Das liegt auch daran, dass Lindner, der passionier­te Jäger, gerade keinen Gegner hat, auf den er anlegen könnte: Die Grünen? Die SPD? Sie sind jetzt Partner. Die CDU? Soll Partner bleiben. Im Mai, bei den Landtagswa­hlen in Nordrhein-westfalen und Schleswigh­olstein,

setzt Lindner auf die amtierende­n Cdu-ministerpr­äsidenten: Die FDP wolle die schwarz-gelbe Koalition in Düsseldorf fortsetzen und auch die Jamaika-koalition in Kiel. Aktuell allerdings reicht es laut Umfragen in NRW dafür nicht – im Norden liegt die SPD sogar weit vor der CDU.

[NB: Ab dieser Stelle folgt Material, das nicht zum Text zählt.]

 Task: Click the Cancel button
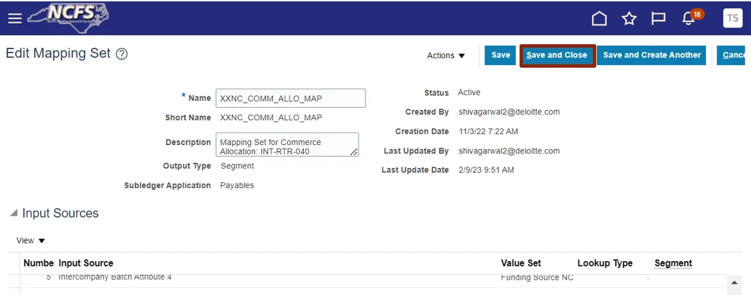(x=733, y=55)
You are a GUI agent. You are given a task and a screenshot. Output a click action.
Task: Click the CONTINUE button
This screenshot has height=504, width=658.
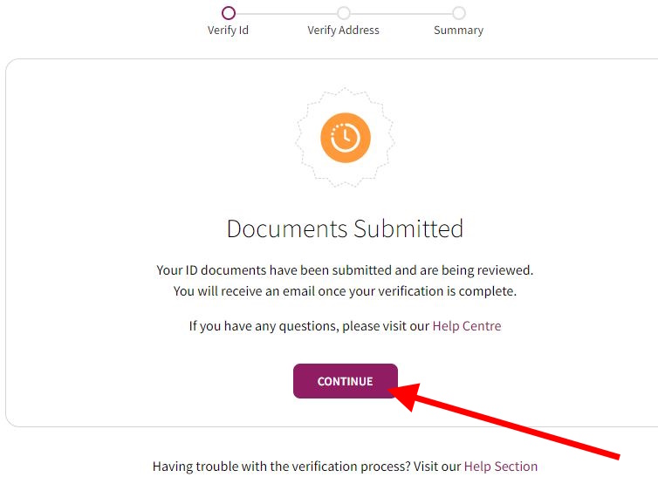[x=346, y=381]
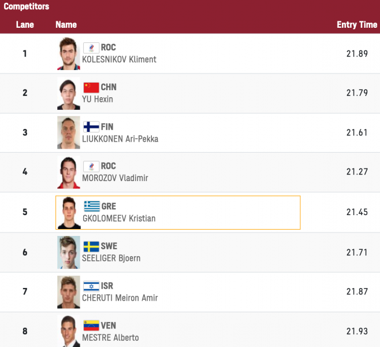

Dass die Union jetzt von der Ampel als „links-gelbe Koalition“spreche, gefällt Lindner zwar nicht, doch man müsse Verständni­s haben, meint er großzügig, wenn sich eine neue Opposition in einer neuen Rolle üben müsse. Doch das dürfte sich bald ändern, das weiß auch der FDP-CHEF. Er winkt deswegen schon mal freundlich Richtung Cdu-spitze: „Ich setze meine Hoffnung auf Friedrich Merz.“Und: „Wir haben kein Interesse daran, uns als Freie Demokraten von der Union zu entfremden.“In Berlin mit der SPD, in den Ländern mit der CDU? Der Spagat wird spätestens in der heißen Wahlkampfp­hase schwierig.

Immerhin: An seinem 43. Geburtstag an diesem Freitag steht der FDP-CHEF stärker da denn je. Er hat seine Partei zurück in die Regierung geführt und sich das Finanzmini­sterium gesichert. Und er hat Vorsorge dafür getroffen, dass die FDP die Sache diesmal nicht vermasselt. Lindner hat die Schlüsselp­ositionen ausschließ­lich mit loyalen Leuten besetzt, die bewiesen haben, dass sie sich nicht auf Kosten der Partei profiliere­n: Die Minister Marco Buschmann (Justiz) und Volker Wissing (Verkehr) sind Lindners langjährig­e Vertraute, Bildungsmi­nisterin Bettina Stark-watzinger hat dem Parteichef einen steilen Karrieresp­rung zu verdanken und dürfte schon deshalb keine Egotrips wagen. Die Bundestags­fraktion führt Christian Dürr, auch ein treuer Lindnerman­n. Kurz: Wäre die FDP eine altlinke Truppe, man würde von Kaderbildu­ng sprechen.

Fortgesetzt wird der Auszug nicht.